Trump has said more offshore drilling would boost the U.S. economy and national security by reducing reliance on imported oil. Opponents have complained that Congress has passed no new safety standards since BP Plc’s Deepwater Horizon explosion and oil spill in the Gulf of Mexico in 2010. It took months to stop that leak, which became the largest oil spill in American history, despoiling the environment of Gulf Coast states and causing billions of dollars in economic damage.
Offshore drilling has been restricted in California since a 1969 oil spill off the coast of Santa Barbara. In 2015, a spill in Santa Barbara County sent as much as 2,400 barrels of oil (101,000 gallons or 382,000 liters) onto the coast and into the Pacific, leaving slicks that stretched over nine miles (14 km).
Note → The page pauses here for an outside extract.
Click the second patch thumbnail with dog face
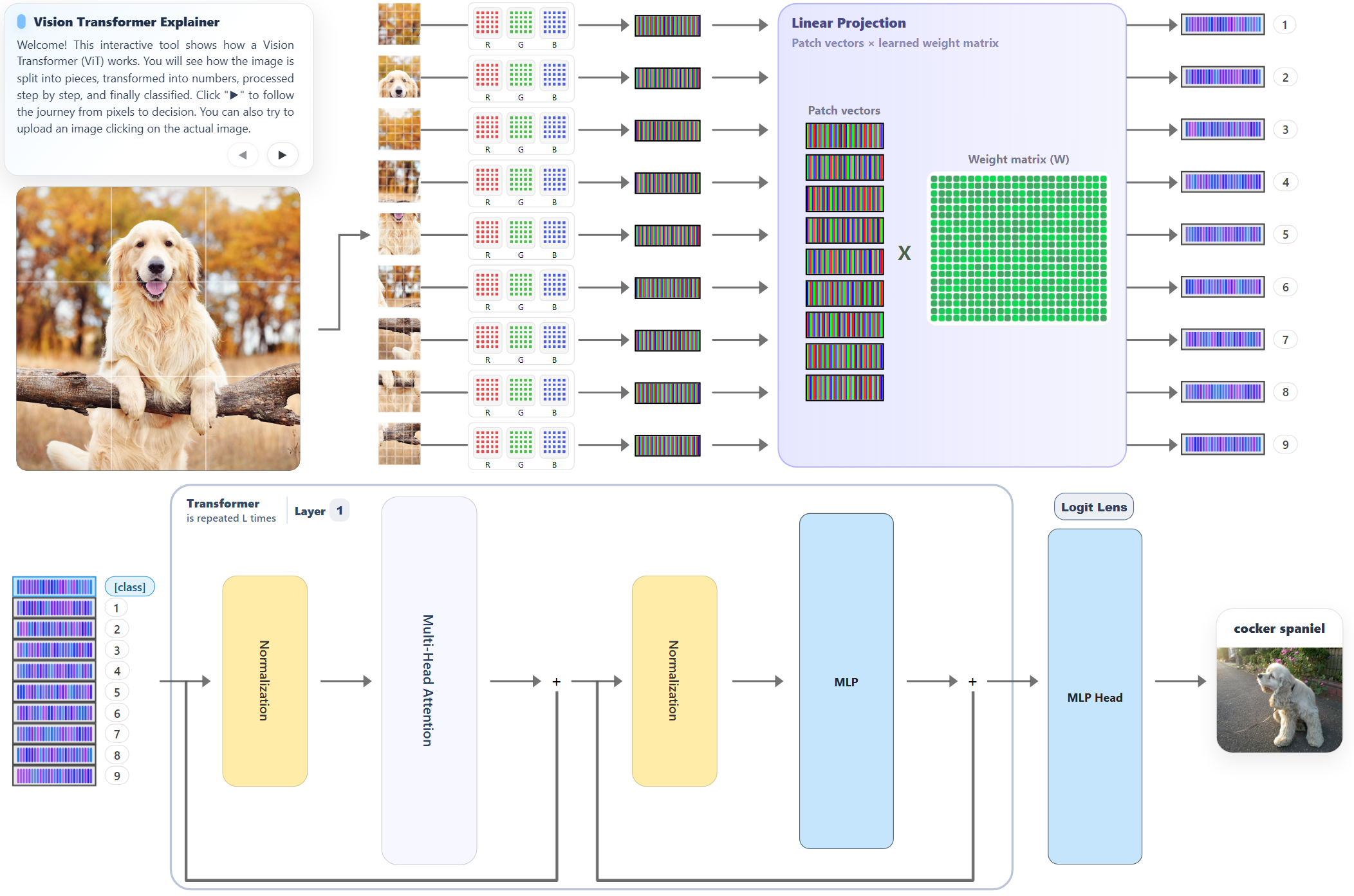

Zinke has said he would exempt Florida from the drilling plan to protect its tourism industry. On Jan. 24, U.S. lawmakers from Florida sent Zinke a letter pressing him to honor that pledge. The letter, signed by both Florida U.S. Senators and 22 of its 27 House members, noted that the acting chief of the Bureau of Ocean Energy Management had said Florida’s coast is “still under consideration for offshore drilling.”
Neal Kirby, a spokesman for the Independent Petroleum Association of America, which represents small and mid-sized drilling companies, said his members support the administration’s drilling plan. But, he said that if California bars oil from passing through pipelines, companies would be far less likely to seek new offshore leases there.
Environmentalists and some elected officials plan to protest the drilling plan at a public meeting on Thursday in Sacramento. A similar meeting planned this week in Tacoma, Washington, was canceled amid protests.